St. Martin was established to serve the African American community in north Minneapolis. It is not clear which St. Martin the parish was named for, but it was not, at least officially, St. Martin de Porres, who was not canonized until 1962. However, a parish can be dedicated to a patron different than its name, and Blessed Martin de Porres was the parish’s patron.

St. Martin’s first Mass was held at the nearby Phillis Wheatly Settlement house on Sunday, Feb. 25, 1940. By August of that year, the pastor, Father Leonard Hirman, had raised enough money to buy a plot of land and to break ground. Parishioners gathered on Dec. 15 to celebrate the building’s dedication with a turkey dinner. The ceiling beams had been salvaged from another building in Minneapolis, and the bell in its belfry was sourced from a railroad engine that originally belonged to James J. Hill. All told, the church only cost $9,000 (about $300,000 today). The following year the stained-glass windows were designed and installed by a local company of that time, Weston and Leighton Ecclesiastical Stained Glass & Decoration of Minneapolis.

St. Martin’s neighborhood was poor and home to people who had been excluded from living in other areas of the city. They were mainly African American, Jewish and Italian. As a mission parish, it was not expected to be able to financially support itself, and the pastor established the Blessed Martin Mission Guild to help support his work and his parishioners. The women who joined the guild lived outside the neighborhood, and many were cousins or family friends of Father Hirman.

Like many African American neighborhoods across the country, the area around the parish was transformed by redevelopment in the mid-1950s. City planners decided that nearby homes were slums and designated them to be cleared in 1956. Public, low-rent housing units were planned for the area around the church. St. Martin was to be an anchor of the redeveloped neighborhood.

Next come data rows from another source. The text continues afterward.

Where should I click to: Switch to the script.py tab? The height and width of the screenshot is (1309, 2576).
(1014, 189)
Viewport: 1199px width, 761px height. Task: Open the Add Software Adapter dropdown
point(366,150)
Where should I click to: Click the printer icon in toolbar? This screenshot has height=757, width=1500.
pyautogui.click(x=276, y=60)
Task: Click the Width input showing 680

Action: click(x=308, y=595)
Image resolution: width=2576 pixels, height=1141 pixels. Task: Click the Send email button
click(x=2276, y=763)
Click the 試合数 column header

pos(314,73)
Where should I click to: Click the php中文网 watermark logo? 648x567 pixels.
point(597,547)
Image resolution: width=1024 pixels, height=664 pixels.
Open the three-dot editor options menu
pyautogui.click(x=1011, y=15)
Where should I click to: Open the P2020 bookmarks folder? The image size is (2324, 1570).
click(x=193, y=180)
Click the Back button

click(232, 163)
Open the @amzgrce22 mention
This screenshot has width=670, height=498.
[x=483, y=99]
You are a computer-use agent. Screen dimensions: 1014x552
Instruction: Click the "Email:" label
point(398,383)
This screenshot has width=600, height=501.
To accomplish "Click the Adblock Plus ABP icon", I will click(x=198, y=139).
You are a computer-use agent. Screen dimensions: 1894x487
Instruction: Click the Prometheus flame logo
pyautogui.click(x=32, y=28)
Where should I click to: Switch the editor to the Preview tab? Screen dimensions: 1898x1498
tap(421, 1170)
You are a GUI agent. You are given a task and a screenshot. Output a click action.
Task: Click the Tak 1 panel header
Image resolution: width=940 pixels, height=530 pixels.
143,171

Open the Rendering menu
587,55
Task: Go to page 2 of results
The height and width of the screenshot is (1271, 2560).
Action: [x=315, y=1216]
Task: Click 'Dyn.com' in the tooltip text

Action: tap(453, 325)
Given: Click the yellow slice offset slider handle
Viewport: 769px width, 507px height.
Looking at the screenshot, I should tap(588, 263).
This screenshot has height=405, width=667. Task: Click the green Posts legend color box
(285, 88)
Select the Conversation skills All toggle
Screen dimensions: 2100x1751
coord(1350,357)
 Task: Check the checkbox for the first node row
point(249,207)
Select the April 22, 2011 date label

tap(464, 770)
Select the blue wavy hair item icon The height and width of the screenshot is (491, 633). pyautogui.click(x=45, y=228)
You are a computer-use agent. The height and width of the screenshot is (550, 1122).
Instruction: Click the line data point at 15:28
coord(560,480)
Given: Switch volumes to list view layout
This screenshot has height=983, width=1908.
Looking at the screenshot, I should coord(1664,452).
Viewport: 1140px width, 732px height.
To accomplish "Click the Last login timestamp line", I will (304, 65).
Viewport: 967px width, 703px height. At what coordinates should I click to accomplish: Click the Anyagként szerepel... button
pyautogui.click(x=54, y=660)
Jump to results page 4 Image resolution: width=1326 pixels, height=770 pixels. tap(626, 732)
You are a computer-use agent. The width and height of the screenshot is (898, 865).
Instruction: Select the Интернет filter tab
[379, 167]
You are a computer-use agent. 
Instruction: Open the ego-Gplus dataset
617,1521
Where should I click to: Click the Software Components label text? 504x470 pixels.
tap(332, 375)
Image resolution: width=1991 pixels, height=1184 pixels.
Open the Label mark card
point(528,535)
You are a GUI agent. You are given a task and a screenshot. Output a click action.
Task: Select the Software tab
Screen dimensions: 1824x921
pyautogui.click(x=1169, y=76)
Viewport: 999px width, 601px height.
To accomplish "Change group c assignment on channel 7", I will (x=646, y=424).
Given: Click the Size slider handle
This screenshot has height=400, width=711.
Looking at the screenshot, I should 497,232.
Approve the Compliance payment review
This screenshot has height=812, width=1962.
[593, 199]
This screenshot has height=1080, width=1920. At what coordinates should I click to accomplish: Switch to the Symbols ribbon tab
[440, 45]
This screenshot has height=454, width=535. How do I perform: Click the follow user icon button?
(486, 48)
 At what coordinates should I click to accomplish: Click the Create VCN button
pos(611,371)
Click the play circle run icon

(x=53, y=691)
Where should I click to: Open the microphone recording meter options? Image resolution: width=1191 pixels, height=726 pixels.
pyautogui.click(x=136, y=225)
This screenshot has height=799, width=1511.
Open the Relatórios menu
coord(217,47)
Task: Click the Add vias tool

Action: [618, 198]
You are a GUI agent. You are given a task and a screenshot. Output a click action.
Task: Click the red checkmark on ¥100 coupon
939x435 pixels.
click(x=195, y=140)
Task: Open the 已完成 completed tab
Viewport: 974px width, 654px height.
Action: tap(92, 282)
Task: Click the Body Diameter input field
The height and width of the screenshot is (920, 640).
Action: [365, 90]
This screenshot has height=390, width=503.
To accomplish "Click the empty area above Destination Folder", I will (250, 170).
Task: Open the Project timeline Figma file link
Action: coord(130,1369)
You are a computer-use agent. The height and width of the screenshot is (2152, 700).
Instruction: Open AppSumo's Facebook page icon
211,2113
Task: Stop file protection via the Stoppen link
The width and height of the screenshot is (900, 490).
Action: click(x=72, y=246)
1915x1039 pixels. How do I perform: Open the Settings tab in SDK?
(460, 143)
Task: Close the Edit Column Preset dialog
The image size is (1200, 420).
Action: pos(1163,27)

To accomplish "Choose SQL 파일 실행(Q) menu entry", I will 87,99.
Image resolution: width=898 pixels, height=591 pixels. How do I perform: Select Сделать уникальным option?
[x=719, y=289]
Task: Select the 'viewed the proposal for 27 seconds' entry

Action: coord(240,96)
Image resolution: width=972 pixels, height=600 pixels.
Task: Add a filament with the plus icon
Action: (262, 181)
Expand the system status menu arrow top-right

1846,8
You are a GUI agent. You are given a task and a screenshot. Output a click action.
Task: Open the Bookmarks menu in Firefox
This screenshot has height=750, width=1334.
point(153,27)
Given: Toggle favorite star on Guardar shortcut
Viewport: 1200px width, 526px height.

In the summer of 1958, the parish closed amidst nearby construction. During its final Mass, its pastor, then Father Francis Byrne, consumed the last of consecrated hosts and left the tabernacle door open. The church’s statue of Blessed Martin de Porres and its stained-glass windows were removed for safe keeping, and the building was boarded up. The closure was meant to be temporary, but the parish never reopened. More than 1,000 families were displaced by the neighborhood clearance, and most never returned. Instead, the Archdiocese of St. Paul and Minneapolis sold the building and land to the city, which later sold it to Prince of Glory Lutheran Church.

The windows, however, returned to the church. The archdiocese gifted them to the new congregation, who used the church as a central hub for social ministry in the local neighborhood until 1995. From 1999 until 2004 the Lao Evangelical Lutheran Church used the building to serve the local Southeast Asian community. But the church was ultimately demolished by the city in 2006 in a new round of redevelopment. Today, the windows from St. Martin are owned by the Minneapolis Area Synod of the ELCA, and they are on loan to the Basilica.

Luiken is a Catholic and a historian with a doctorate from the University of Minnesota. She loves exploring and sharing the hidden histories that touch our lives every day.